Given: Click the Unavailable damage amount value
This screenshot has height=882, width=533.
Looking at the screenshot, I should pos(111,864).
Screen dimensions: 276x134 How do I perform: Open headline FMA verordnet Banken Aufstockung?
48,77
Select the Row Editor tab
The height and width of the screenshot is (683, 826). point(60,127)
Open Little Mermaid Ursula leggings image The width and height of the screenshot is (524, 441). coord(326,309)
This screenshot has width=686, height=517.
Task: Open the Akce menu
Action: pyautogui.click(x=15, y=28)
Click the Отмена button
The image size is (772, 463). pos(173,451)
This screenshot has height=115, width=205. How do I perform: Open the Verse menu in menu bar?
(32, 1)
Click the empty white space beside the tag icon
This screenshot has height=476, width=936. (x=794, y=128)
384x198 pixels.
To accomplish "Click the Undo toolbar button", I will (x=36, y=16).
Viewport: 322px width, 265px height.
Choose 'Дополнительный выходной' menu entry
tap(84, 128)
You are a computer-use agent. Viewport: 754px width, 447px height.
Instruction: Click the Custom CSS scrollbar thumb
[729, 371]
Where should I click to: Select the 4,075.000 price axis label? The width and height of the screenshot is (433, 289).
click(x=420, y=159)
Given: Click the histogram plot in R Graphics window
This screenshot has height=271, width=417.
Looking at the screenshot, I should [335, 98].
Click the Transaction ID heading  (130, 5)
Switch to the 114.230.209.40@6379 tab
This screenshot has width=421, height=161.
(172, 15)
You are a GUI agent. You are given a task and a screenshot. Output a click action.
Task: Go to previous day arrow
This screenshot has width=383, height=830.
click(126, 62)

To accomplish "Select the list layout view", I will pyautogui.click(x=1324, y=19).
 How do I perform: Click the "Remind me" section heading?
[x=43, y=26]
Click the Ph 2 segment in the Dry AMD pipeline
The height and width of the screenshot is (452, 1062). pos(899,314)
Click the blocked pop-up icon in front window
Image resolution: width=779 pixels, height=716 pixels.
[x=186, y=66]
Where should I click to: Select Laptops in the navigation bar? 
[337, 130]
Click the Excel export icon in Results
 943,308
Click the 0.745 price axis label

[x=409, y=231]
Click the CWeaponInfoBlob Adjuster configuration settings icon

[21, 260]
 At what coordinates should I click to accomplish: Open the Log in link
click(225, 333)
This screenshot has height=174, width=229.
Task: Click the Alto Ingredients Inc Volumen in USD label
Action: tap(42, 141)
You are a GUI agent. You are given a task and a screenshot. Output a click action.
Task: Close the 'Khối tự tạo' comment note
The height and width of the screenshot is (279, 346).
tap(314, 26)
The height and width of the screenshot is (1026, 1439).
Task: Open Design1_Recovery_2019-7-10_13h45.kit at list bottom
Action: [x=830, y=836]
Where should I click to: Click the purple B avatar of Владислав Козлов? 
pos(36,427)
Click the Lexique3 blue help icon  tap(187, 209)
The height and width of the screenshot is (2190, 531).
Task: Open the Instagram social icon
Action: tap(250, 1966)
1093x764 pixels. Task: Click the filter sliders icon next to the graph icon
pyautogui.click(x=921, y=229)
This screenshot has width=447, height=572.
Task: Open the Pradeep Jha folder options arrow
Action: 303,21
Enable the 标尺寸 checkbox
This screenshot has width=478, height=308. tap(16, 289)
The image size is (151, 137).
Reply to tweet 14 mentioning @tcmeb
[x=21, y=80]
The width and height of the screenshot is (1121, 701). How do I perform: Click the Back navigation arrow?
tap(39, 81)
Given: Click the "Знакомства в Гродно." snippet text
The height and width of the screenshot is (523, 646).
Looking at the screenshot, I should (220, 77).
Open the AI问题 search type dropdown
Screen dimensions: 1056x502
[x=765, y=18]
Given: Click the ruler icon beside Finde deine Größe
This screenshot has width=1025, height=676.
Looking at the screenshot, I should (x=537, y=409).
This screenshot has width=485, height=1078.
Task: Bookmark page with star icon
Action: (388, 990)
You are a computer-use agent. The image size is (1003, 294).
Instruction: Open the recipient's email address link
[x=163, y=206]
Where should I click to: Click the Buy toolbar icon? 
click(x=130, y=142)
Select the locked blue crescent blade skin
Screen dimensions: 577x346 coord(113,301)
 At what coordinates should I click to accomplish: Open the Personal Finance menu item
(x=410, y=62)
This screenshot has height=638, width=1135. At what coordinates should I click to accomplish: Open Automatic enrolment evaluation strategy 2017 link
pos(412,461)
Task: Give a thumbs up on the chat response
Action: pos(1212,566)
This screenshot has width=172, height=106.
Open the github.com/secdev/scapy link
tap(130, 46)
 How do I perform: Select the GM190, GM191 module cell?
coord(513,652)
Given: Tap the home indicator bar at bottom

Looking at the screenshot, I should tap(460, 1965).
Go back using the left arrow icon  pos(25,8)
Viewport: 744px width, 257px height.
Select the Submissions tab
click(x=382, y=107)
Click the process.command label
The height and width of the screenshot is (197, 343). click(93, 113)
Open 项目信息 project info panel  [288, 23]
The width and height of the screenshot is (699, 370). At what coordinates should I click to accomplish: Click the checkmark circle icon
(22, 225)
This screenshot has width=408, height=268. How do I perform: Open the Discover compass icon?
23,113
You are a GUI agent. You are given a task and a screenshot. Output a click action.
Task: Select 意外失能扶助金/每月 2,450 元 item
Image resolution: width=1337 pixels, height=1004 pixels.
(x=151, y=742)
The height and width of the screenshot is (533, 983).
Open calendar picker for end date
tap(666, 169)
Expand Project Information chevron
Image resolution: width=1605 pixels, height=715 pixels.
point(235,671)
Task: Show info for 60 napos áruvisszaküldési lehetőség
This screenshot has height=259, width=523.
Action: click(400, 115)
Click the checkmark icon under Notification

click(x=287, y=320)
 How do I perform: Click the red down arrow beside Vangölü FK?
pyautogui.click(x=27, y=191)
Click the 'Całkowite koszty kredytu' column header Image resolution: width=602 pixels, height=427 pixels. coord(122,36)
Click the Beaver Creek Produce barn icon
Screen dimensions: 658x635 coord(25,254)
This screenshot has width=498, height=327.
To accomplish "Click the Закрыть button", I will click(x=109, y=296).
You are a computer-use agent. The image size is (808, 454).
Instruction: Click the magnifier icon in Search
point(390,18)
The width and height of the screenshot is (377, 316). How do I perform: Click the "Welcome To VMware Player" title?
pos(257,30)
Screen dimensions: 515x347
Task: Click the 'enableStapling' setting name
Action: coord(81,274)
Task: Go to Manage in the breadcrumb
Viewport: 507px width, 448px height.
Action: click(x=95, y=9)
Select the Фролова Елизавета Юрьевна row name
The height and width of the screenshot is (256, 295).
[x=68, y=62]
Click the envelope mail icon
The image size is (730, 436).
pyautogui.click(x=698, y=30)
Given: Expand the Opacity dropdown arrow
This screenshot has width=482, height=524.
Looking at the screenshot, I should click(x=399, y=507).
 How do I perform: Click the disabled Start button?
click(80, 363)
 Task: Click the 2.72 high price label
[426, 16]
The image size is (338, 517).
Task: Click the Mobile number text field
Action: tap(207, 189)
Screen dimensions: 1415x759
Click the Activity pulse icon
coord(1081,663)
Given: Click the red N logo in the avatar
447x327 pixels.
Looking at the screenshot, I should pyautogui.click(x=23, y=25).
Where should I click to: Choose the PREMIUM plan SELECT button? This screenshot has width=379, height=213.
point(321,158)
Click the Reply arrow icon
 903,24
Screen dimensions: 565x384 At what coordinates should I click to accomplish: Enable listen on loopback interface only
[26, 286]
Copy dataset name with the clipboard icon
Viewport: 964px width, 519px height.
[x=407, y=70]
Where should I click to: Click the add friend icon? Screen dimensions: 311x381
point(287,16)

» **What this task involves**: Copy range, inclusive: the line holding "This screenshot has height=115, width=205." to the line holding "Given: Click the histogram". Reproduce exactly those lines of the records above and no others.

» **Output of the exercise**:
This screenshot has height=115, width=205. How do I perform: Open the Verse menu in menu bar?
(32, 1)
Click the empty white space beside the tag icon
This screenshot has height=476, width=936. (x=794, y=128)
384x198 pixels.
To accomplish "Click the Undo toolbar button", I will (x=36, y=16).
Viewport: 322px width, 265px height.
Choose 'Дополнительный выходной' menu entry
tap(84, 128)
You are a computer-use agent. Viewport: 754px width, 447px height.
Instruction: Click the Custom CSS scrollbar thumb
[729, 371]
Where should I click to: Select the 4,075.000 price axis label? The width and height of the screenshot is (433, 289).
click(x=420, y=159)
Given: Click the histogram plot in R Graphics window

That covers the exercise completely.